Problem to work on: In the character build advice below, which two domains does the recommended Cleric//Unmonk take?

Supplied text:

######

You can do a druid/shaman gestalt using the life spirit and get everything on schedule, but shaman is bad at adding combat ability to a druid. If you go battle spirit (with wandering used exclusively on life to have the restoration line, breath of life, and heal available on schedule) you can boost accuracy, but with a charisma based ability and battle druids must dump charisma. Without that you don't get an accuracy boost until level 9 because shamans lack divine favor and for some inexplicable reason don't get it as the most obvious possible first level spell for the battle spirit.

So, since clerics can cast in heavy armor and witches can't you'll be a cleric. Clerics want full BAB, a better reflex save, and ideally more skill points.

Cleric//Unmonk is probably the best option. You worship Irori, because of course you worship Irori. Other gods might be more optimal, but Irori is more monky and you're already playing gestalt. Your domains are Strength(ferocity) and Healing. You're just going to prepare strength domain spells apart from Breath of Life and Heal, which you want anyways. Your dexterity should be at least 12 and preferably 14 (you will take combat reflexes as a monk bonus feat, but want to still get a bonus AoO when enlarged), enough constitution to not die, 13 or 14 strength, and otherwise crank wisdom as much as humanly possible while dumping charisma all the way and intelligence as far as you have to (hopefully not below 10, but you need that wisdom). Take Channel Smite, Guided Hand, Power Attack, Mantis Style, and Mantis Wisdom with your general feats up to level 7, followed by whatever you feel you need. Your monk bonus feats are Combat Reflexes at 2, an Improved Trip at 6, and Medusa's Wrath at 10. You should be a human to get Guided Hand at level 1. Your stats to boost with items are wisdom first and then dexterity. Your damage will be a little light, but you have excellent defenses and can make it up on volume (Flurry and AoOs and later Medusa's Wrath) and versatility. Note that in a flurry "these attacks" that can only be made with unarmed strikes and monk weapons are grammatically the bonus attacks, not the attacks you're entitled to for your BAB. If you have one enemy in your natural reach and another in range of your longspear you should be able to make attacks at full BAB, BAB-5, BAB-10, and BAB-15 as provided by your BAB as well as any bonus attack from Haste with the longspear at the opponent at long reach and make the bonus attack(s) from Flurry with your unarmed strikes against the opponent at short reach.

######

Item coordinates:
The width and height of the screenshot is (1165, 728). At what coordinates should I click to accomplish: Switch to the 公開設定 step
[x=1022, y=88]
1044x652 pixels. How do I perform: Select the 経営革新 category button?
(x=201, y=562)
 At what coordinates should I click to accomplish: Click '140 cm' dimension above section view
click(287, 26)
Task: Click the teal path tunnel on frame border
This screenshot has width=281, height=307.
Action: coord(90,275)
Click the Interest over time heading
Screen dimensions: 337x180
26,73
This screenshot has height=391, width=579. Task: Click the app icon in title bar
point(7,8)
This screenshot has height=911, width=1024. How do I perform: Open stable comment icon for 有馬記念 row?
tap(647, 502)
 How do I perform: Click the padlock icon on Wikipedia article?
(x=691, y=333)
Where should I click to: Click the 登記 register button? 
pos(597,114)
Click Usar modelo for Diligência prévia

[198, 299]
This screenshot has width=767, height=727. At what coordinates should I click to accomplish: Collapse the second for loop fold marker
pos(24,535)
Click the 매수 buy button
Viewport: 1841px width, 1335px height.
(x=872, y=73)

######

Task result: Strength (ferocity) and Healing.